Task description → Write out exactly the lines from the one containing "Given: Open 属性 (Properties) from the ribbon" through the last line of the records below, both included, and leave out any pictures.

Data for processing →
┌────────

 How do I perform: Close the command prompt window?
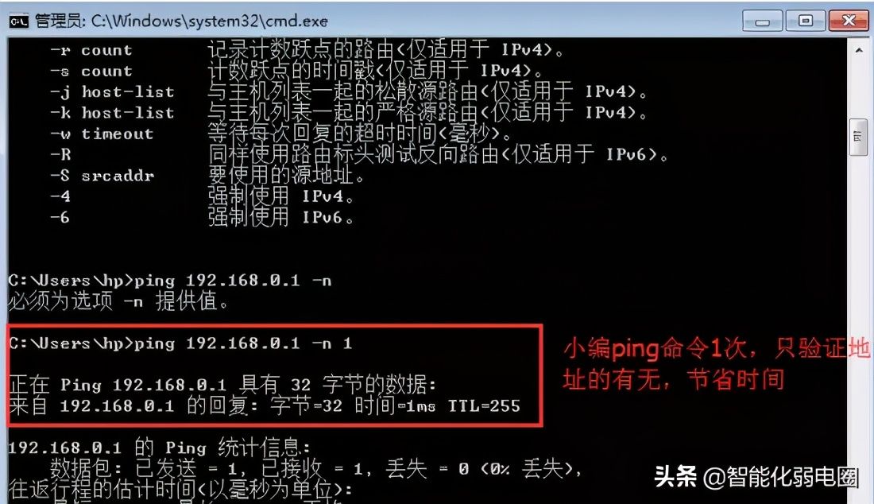click(848, 21)
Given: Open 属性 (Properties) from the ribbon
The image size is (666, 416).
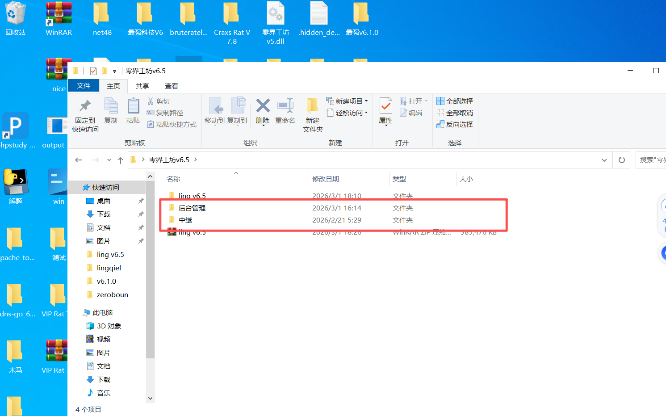Looking at the screenshot, I should [385, 106].
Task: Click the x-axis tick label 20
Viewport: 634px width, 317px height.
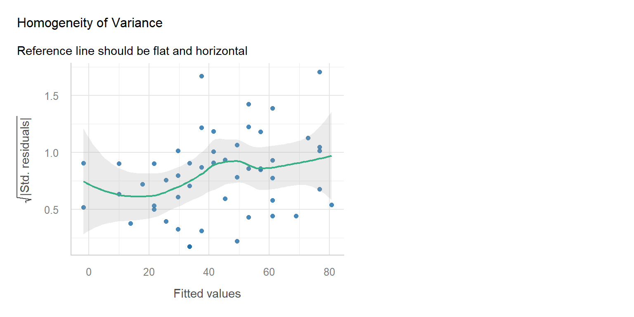Action: (149, 272)
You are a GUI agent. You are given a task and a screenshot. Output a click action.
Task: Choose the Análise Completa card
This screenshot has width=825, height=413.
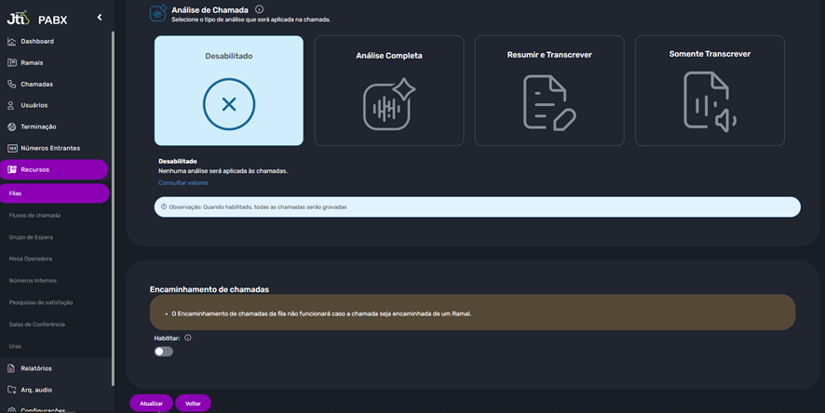pos(388,90)
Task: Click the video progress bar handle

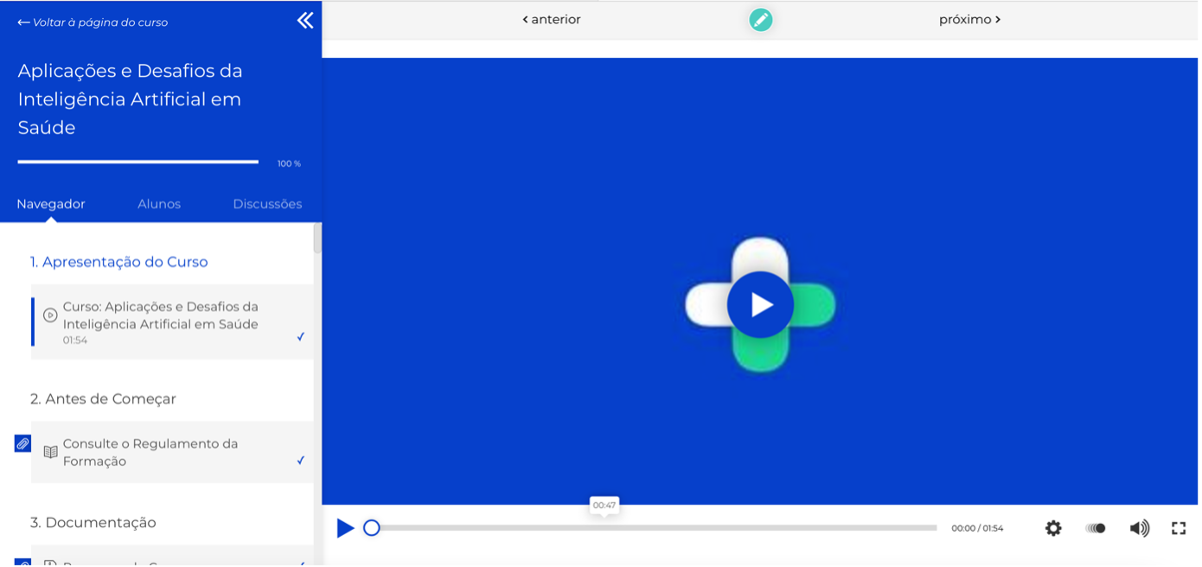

└────────

Response to the task →
Given: Open 属性 (Properties) from the ribbon
The image size is (666, 416).
Looking at the screenshot, I should [385, 106].
Task: Click the x-axis tick label 20
Viewport: 634px width, 317px height.
Action: (149, 272)
You are a GUI agent. You are given a task and a screenshot. Output a click action.
Task: Choose the Análise Completa card
This screenshot has width=825, height=413.
pos(388,90)
Task: Click the video progress bar handle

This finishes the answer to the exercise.